“Sweet Home Alabama” shines

Jill Brower

It seems that whatever stereotypical character Hollywood dishes out, Reese Witherspoon is ready to take on. In “Election,” it was high school goody-goody go-getter Tracy Flick. In “Legally Blonde,” it was ditzy sorority girl Elle Woods. And while her country gal-turned-New York City socialite role as Melanie Carmichael in “Sweet Home Alabama” may be yet another stereotypical role, Witherspoon is able to make Carmichael turn out a bit more emotion than any of her previous characters.

The emotion behind “Sweet Home Alabama” comes from Carmichael’s struggle between her sophisticated life as an up-and-coming clothing designer engaged to Andrew (Patrick Dempsey) and the life and husband (Josh Lucas) she left behind. As the movie begins, it hardly seems like there is any decision to make at all — she has a successful career, the most eligible bachelor in New York and a glittering rock on her finger. But as she returns home to Alabama for the first time in seven years to take care of what she hopes to be an easy task — getting her husband to sign divorce papers — Carmichael finds herself more grounded in her roots than she thought.

The film is filled with just the right amount of stereotypical, regional humor to make it truly funny. The New York scenes are all politics, limousines and fashion shows, and the Alabama scenes, where nearly the entire film takes place, are … well, just the opposite. There are plenty of mullets, Confederate flags and Civil War re-enactments to make it seem like the Alabama most of us recognize — the one we see in the movies. No movie set in the South would be complete without a few double-named characters like Bobby Ray and rusty old pickup trucks, and this one has plenty of both.
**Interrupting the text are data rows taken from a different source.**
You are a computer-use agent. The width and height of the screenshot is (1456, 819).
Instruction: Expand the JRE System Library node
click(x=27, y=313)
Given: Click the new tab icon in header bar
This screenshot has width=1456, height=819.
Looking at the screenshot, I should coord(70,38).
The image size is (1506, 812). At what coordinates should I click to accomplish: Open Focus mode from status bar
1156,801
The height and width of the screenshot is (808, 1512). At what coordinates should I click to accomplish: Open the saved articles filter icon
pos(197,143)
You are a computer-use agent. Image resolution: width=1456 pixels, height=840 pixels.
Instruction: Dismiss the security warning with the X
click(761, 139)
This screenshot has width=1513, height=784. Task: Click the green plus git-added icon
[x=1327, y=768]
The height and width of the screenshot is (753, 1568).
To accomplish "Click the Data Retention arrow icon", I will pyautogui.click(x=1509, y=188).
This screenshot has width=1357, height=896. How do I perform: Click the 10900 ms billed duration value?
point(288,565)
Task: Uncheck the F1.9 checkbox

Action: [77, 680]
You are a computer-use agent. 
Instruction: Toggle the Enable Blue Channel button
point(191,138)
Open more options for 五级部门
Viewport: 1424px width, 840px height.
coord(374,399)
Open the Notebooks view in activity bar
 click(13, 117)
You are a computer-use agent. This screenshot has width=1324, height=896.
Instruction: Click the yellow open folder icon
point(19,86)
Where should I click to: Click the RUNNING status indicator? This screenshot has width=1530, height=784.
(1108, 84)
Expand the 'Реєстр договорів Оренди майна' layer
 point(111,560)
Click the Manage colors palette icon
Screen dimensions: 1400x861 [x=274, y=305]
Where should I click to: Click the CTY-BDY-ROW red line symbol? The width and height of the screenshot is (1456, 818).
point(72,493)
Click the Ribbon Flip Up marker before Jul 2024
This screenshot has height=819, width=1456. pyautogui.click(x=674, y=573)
Of course, as you could probably predict, the movie also features a country dancing scene to the title song, Skynard’s classic “Sweet Home Alabama.”

While Carmichael is not surprised to find that nothing has changed back home since she left, she is shocked to find that she hasn’t changed all that much either, or as one redneck character aptly puts it, “You can take the girl out of the Honky-tonk, but you can’t take the Honky-tonk out of the girl.”

Carmichael’s love interests, Andrew and Jake, both add a deeper level of meaning to the film. While many movies would turn one man into the bad guy and portray the other as the hero, here both men are good guys and would seemingly make a fine choice. Without a doubt you will find yourself siding with both of them at different points in the story. This ensures that when Carmichael finally makes that inevitable decision of which man to be with – the one she has envisioned for her future, or the one who has risen from her past – she will choose based on which man she truly loves.

As shown symbolically with the Civil War imagery throughout the movie, the most blatant theme of “Sweet Home Alabama” is that one cannot run from his/her past. It becomes clear to Carmichael that the more she progresses with her life in New York, the farther she runs from her past life in Alabama. She is forced to confront the issues she had left in her dust for many years, and Witherspoon is able to reflect this internal struggle with just the right balance of emotion and humor.

This film is definitely one worth seeing, even if it is just to discover the answer to the question posed by Jake, as seen in nearly every preview: “Nobody finds their true love when they’re 10, right?”